» **PROBLEM STATEMENT**
Swap "Movie Watchlist" for "Film Watchlist" wherever it appears in the rows below, and give all the rows back with nothing else changed.

» **MATERIAL SHOWN**

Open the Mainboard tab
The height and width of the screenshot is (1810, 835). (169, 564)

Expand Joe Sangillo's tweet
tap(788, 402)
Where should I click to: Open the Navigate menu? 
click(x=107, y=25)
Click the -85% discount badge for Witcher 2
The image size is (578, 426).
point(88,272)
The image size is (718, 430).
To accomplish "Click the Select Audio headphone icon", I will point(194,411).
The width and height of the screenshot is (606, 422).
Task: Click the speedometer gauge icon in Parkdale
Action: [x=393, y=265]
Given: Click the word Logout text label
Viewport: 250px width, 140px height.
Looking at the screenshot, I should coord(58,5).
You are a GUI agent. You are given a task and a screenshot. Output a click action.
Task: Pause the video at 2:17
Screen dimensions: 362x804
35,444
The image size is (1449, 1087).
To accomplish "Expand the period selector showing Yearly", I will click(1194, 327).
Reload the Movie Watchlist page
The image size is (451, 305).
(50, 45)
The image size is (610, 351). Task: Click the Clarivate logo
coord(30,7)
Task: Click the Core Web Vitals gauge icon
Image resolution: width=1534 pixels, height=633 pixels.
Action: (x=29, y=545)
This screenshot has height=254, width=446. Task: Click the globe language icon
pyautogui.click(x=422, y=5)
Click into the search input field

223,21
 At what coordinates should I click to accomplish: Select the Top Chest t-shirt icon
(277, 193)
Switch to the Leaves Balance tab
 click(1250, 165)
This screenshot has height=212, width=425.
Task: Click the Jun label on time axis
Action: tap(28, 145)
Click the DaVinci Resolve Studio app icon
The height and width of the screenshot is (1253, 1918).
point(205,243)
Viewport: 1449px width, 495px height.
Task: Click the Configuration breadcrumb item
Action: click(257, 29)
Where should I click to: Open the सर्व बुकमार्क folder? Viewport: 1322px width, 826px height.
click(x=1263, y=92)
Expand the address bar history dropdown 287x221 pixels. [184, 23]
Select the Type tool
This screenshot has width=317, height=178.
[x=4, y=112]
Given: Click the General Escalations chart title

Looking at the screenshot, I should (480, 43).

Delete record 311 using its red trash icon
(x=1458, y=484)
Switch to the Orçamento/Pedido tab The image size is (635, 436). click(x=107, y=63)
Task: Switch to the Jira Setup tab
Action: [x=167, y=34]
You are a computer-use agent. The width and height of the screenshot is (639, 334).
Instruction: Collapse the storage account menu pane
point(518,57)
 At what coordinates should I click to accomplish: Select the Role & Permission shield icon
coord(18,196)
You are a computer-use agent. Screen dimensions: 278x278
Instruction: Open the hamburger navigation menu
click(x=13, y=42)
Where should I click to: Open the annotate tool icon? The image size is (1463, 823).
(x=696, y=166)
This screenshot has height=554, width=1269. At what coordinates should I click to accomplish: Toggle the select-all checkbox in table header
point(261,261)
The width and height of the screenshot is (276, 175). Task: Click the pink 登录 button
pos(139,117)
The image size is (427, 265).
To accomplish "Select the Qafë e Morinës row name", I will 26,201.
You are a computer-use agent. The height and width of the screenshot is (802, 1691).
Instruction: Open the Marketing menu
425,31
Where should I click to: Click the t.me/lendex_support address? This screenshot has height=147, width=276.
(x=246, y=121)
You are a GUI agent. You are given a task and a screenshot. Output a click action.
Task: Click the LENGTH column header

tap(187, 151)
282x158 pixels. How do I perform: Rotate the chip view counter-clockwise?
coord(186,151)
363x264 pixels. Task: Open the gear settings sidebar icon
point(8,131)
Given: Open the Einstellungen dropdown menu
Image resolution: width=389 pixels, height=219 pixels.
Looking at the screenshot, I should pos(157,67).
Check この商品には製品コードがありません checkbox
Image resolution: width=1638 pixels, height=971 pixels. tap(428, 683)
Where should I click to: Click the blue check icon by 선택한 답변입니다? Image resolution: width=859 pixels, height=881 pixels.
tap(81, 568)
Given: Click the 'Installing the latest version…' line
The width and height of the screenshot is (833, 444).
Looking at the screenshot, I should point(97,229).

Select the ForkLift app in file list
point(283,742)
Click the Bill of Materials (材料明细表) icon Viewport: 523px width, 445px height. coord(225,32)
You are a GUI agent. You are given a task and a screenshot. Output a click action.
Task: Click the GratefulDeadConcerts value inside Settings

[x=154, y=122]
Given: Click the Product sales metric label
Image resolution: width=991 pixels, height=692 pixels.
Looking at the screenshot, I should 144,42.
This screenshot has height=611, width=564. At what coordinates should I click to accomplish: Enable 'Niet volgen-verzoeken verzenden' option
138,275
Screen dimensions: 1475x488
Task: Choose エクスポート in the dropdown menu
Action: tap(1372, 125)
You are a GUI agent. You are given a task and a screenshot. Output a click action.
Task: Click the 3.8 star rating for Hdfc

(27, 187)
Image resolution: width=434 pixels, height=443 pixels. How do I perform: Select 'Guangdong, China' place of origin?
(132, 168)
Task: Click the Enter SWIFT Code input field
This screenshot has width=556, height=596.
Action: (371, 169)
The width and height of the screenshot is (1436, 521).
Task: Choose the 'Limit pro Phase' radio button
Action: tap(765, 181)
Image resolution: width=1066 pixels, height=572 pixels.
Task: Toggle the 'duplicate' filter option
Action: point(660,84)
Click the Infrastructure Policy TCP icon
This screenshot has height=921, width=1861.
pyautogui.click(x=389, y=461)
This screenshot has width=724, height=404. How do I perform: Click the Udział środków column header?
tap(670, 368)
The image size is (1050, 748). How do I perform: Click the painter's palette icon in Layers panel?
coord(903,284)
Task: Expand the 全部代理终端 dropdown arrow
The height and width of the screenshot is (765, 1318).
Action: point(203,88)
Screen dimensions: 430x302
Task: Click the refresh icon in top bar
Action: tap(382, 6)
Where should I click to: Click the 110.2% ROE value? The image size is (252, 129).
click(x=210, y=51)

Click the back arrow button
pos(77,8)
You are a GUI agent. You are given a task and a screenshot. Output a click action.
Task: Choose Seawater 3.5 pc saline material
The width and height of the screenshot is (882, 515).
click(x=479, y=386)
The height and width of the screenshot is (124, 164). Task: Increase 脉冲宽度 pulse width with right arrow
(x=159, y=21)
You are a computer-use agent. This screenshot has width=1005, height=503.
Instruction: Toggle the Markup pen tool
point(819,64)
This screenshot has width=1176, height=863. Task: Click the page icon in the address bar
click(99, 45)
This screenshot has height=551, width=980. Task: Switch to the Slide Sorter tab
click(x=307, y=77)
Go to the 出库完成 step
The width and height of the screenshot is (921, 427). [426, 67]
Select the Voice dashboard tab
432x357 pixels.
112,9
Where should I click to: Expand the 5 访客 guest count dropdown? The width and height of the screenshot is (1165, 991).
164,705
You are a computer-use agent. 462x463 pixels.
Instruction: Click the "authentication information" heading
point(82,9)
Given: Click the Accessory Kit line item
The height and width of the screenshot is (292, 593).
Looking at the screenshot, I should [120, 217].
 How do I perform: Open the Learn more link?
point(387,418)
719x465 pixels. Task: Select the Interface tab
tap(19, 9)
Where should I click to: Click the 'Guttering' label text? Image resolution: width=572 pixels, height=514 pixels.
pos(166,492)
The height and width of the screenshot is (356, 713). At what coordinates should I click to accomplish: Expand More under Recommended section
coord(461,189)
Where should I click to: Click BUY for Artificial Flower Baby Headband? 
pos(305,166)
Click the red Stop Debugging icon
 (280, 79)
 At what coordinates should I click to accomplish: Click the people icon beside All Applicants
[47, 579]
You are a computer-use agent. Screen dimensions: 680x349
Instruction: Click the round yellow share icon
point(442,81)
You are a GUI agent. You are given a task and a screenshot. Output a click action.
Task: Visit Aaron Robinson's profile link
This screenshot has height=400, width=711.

» **TASK SOLUTION**
Open the Mainboard tab
The height and width of the screenshot is (1810, 835). (169, 564)

Expand Joe Sangillo's tweet
tap(788, 402)
Where should I click to: Open the Navigate menu? 
click(x=107, y=25)
Click the -85% discount badge for Witcher 2
The image size is (578, 426).
point(88,272)
The image size is (718, 430).
To accomplish "Click the Select Audio headphone icon", I will point(194,411).
The width and height of the screenshot is (606, 422).
Task: Click the speedometer gauge icon in Parkdale
Action: [x=393, y=265]
Given: Click the word Logout text label
Viewport: 250px width, 140px height.
Looking at the screenshot, I should coord(58,5).
You are a GUI agent. You are given a task and a screenshot. Output a click action.
Task: Pause the video at 2:17
Screen dimensions: 362x804
35,444
The image size is (1449, 1087).
To accomplish "Expand the period selector showing Yearly", I will click(1194, 327).
Reload the Film Watchlist page
The image size is (451, 305).
(50, 45)
The image size is (610, 351). Task: Click the Clarivate logo
coord(30,7)
Task: Click the Core Web Vitals gauge icon
Image resolution: width=1534 pixels, height=633 pixels.
Action: (x=29, y=545)
This screenshot has height=254, width=446. Task: Click the globe language icon
pyautogui.click(x=422, y=5)
Click into the search input field

223,21
 At what coordinates should I click to accomplish: Select the Top Chest t-shirt icon
(277, 193)
Switch to the Leaves Balance tab
 click(1250, 165)
This screenshot has height=212, width=425.
Task: Click the Jun label on time axis
Action: tap(28, 145)
Click the DaVinci Resolve Studio app icon
The height and width of the screenshot is (1253, 1918).
point(205,243)
Viewport: 1449px width, 495px height.
Task: Click the Configuration breadcrumb item
Action: click(257, 29)
Where should I click to: Open the सर्व बुकमार्क folder? Viewport: 1322px width, 826px height.
click(x=1263, y=92)
Expand the address bar history dropdown 287x221 pixels. [184, 23]
Select the Type tool
This screenshot has width=317, height=178.
[x=4, y=112]
Given: Click the General Escalations chart title

Looking at the screenshot, I should (480, 43).

Delete record 311 using its red trash icon
(x=1458, y=484)
Switch to the Orçamento/Pedido tab The image size is (635, 436). click(x=107, y=63)
Task: Switch to the Jira Setup tab
Action: [x=167, y=34]
You are a computer-use agent. The width and height of the screenshot is (639, 334).
Instruction: Collapse the storage account menu pane
point(518,57)
 At what coordinates should I click to accomplish: Select the Role & Permission shield icon
coord(18,196)
You are a computer-use agent. Screen dimensions: 278x278
Instruction: Open the hamburger navigation menu
click(x=13, y=42)
Where should I click to: Open the annotate tool icon? The image size is (1463, 823).
(x=696, y=166)
This screenshot has height=554, width=1269. At what coordinates should I click to accomplish: Toggle the select-all checkbox in table header
point(261,261)
The width and height of the screenshot is (276, 175). Task: Click the pink 登录 button
pos(139,117)
The image size is (427, 265).
To accomplish "Select the Qafë e Morinës row name", I will 26,201.
You are a computer-use agent. The height and width of the screenshot is (802, 1691).
Instruction: Open the Marketing menu
425,31
Where should I click to: Click the t.me/lendex_support address? This screenshot has height=147, width=276.
(x=246, y=121)
You are a GUI agent. You are given a task and a screenshot. Output a click action.
Task: Click the LENGTH column header

tap(187, 151)
282x158 pixels. How do I perform: Rotate the chip view counter-clockwise?
coord(186,151)
363x264 pixels. Task: Open the gear settings sidebar icon
point(8,131)
Given: Open the Einstellungen dropdown menu
Image resolution: width=389 pixels, height=219 pixels.
Looking at the screenshot, I should pos(157,67).
Check この商品には製品コードがありません checkbox
Image resolution: width=1638 pixels, height=971 pixels. tap(428, 683)
Where should I click to: Click the blue check icon by 선택한 답변입니다? Image resolution: width=859 pixels, height=881 pixels.
tap(81, 568)
Given: Click the 'Installing the latest version…' line
The width and height of the screenshot is (833, 444).
Looking at the screenshot, I should point(97,229).

Select the ForkLift app in file list
point(283,742)
Click the Bill of Materials (材料明细表) icon Viewport: 523px width, 445px height. coord(225,32)
You are a GUI agent. You are given a task and a screenshot. Output a click action.
Task: Click the GratefulDeadConcerts value inside Settings

[x=154, y=122]
Given: Click the Product sales metric label
Image resolution: width=991 pixels, height=692 pixels.
Looking at the screenshot, I should 144,42.
This screenshot has height=611, width=564. At what coordinates should I click to accomplish: Enable 'Niet volgen-verzoeken verzenden' option
138,275
Screen dimensions: 1475x488
Task: Choose エクスポート in the dropdown menu
Action: tap(1372, 125)
You are a GUI agent. You are given a task and a screenshot. Output a click action.
Task: Click the 3.8 star rating for Hdfc

(27, 187)
Image resolution: width=434 pixels, height=443 pixels. How do I perform: Select 'Guangdong, China' place of origin?
(132, 168)
Task: Click the Enter SWIFT Code input field
This screenshot has width=556, height=596.
Action: (371, 169)
The width and height of the screenshot is (1436, 521).
Task: Choose the 'Limit pro Phase' radio button
Action: tap(765, 181)
Image resolution: width=1066 pixels, height=572 pixels.
Task: Toggle the 'duplicate' filter option
Action: point(660,84)
Click the Infrastructure Policy TCP icon
This screenshot has height=921, width=1861.
pyautogui.click(x=389, y=461)
This screenshot has width=724, height=404. How do I perform: Click the Udział środków column header?
tap(670, 368)
The image size is (1050, 748). How do I perform: Click the painter's palette icon in Layers panel?
coord(903,284)
Task: Expand the 全部代理终端 dropdown arrow
The height and width of the screenshot is (765, 1318).
Action: point(203,88)
Screen dimensions: 430x302
Task: Click the refresh icon in top bar
Action: tap(382, 6)
Where should I click to: Click the 110.2% ROE value? The image size is (252, 129).
click(x=210, y=51)

Click the back arrow button
pos(77,8)
You are a GUI agent. You are given a task and a screenshot. Output a click action.
Task: Choose Seawater 3.5 pc saline material
The width and height of the screenshot is (882, 515).
click(x=479, y=386)
The height and width of the screenshot is (124, 164). Task: Increase 脉冲宽度 pulse width with right arrow
(x=159, y=21)
You are a computer-use agent. This screenshot has width=1005, height=503.
Instruction: Toggle the Markup pen tool
point(819,64)
This screenshot has width=1176, height=863. Task: Click the page icon in the address bar
click(99, 45)
This screenshot has height=551, width=980. Task: Switch to the Slide Sorter tab
click(x=307, y=77)
Go to the 出库完成 step
The width and height of the screenshot is (921, 427). [426, 67]
Select the Voice dashboard tab
432x357 pixels.
112,9
Where should I click to: Expand the 5 访客 guest count dropdown? The width and height of the screenshot is (1165, 991).
164,705
You are a computer-use agent. 462x463 pixels.
Instruction: Click the "authentication information" heading
point(82,9)
Given: Click the Accessory Kit line item
The height and width of the screenshot is (292, 593).
Looking at the screenshot, I should [120, 217].
 How do I perform: Open the Learn more link?
point(387,418)
719x465 pixels. Task: Select the Interface tab
tap(19, 9)
Where should I click to: Click the 'Guttering' label text? Image resolution: width=572 pixels, height=514 pixels.
pos(166,492)
The height and width of the screenshot is (356, 713). At what coordinates should I click to accomplish: Expand More under Recommended section
coord(461,189)
Where should I click to: Click BUY for Artificial Flower Baby Headband? 
pos(305,166)
Click the red Stop Debugging icon
 (280, 79)
 At what coordinates should I click to accomplish: Click the people icon beside All Applicants
[47, 579]
You are a computer-use agent. Screen dimensions: 680x349
Instruction: Click the round yellow share icon
point(442,81)
You are a GUI agent. You are given a task and a screenshot. Output a click action.
Task: Visit Aaron Robinson's profile link
This screenshot has height=400, width=711.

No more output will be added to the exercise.